*** Given entries Section Begins ***

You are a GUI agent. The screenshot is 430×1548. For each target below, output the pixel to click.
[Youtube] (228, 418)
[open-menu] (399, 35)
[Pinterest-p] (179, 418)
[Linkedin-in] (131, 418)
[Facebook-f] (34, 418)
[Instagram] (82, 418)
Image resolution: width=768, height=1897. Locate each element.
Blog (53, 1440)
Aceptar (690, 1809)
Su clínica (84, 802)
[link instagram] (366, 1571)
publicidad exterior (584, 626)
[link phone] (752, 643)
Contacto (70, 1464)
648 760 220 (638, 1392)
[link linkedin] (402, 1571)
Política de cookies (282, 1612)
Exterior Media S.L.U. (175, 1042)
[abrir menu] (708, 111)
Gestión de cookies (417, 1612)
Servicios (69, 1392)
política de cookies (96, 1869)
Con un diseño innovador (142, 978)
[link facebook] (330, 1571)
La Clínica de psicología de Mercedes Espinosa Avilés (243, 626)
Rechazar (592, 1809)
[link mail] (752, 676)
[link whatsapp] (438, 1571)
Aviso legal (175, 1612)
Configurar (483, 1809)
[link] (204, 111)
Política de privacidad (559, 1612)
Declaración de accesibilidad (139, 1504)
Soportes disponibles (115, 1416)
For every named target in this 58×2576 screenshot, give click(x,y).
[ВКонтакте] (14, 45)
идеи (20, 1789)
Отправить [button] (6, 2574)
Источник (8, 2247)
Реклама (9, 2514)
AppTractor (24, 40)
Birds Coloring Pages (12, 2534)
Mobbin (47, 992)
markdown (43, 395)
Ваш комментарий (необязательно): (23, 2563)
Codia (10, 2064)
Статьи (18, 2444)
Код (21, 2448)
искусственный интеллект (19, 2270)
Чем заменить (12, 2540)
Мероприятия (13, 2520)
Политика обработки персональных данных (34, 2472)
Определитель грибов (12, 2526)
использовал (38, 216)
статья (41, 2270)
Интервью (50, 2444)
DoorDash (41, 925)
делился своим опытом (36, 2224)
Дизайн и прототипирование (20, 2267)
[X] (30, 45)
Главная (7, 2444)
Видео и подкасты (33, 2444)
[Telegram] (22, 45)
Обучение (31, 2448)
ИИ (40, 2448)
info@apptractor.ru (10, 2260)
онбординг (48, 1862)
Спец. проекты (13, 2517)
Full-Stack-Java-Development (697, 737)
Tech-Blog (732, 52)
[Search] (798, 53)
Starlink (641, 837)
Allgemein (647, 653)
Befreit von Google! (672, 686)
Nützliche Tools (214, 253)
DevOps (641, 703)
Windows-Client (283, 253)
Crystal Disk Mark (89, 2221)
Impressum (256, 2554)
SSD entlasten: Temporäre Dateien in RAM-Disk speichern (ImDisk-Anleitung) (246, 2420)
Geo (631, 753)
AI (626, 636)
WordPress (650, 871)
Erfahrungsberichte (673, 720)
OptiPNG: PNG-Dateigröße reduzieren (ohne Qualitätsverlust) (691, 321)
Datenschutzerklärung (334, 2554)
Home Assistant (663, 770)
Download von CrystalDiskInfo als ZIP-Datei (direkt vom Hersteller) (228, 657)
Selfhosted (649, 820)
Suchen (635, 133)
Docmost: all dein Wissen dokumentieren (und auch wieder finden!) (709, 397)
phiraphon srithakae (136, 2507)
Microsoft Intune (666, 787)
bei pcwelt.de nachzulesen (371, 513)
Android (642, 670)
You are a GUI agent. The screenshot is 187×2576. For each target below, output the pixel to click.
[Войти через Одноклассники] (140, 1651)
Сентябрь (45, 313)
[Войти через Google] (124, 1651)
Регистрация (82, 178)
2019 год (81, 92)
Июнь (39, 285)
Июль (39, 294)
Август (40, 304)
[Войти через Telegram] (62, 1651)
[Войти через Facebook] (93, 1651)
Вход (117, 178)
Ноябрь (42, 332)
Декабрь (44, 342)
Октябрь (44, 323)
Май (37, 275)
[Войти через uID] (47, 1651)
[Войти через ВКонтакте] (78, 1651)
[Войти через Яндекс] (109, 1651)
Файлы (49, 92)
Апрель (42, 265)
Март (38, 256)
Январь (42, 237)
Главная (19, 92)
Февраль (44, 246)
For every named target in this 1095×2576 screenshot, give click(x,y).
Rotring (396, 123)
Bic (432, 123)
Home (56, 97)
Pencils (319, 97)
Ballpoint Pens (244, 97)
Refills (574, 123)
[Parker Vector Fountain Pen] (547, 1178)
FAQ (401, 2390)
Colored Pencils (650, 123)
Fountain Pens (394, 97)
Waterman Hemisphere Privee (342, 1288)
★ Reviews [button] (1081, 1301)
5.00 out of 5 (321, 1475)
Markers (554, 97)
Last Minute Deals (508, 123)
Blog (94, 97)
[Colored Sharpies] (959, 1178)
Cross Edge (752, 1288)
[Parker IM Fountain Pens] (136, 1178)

*** Given entries Section Ends ***

▶ What you should do
Return exactly, and only, the lines above starting at the line that contains "info@apptractor.ru (10, 2260)" and ending at the line that contains "AI (626, 636)".

▶ Response area
info@apptractor.ru (10, 2260)
онбординг (48, 1862)
Спец. проекты (13, 2517)
Full-Stack-Java-Development (697, 737)
Tech-Blog (732, 52)
[Search] (798, 53)
Starlink (641, 837)
Allgemein (647, 653)
Befreit von Google! (672, 686)
Nützliche Tools (214, 253)
DevOps (641, 703)
Windows-Client (283, 253)
Crystal Disk Mark (89, 2221)
Impressum (256, 2554)
SSD entlasten: Temporäre Dateien in RAM-Disk speichern (ImDisk-Anleitung) (246, 2420)
Geo (631, 753)
AI (626, 636)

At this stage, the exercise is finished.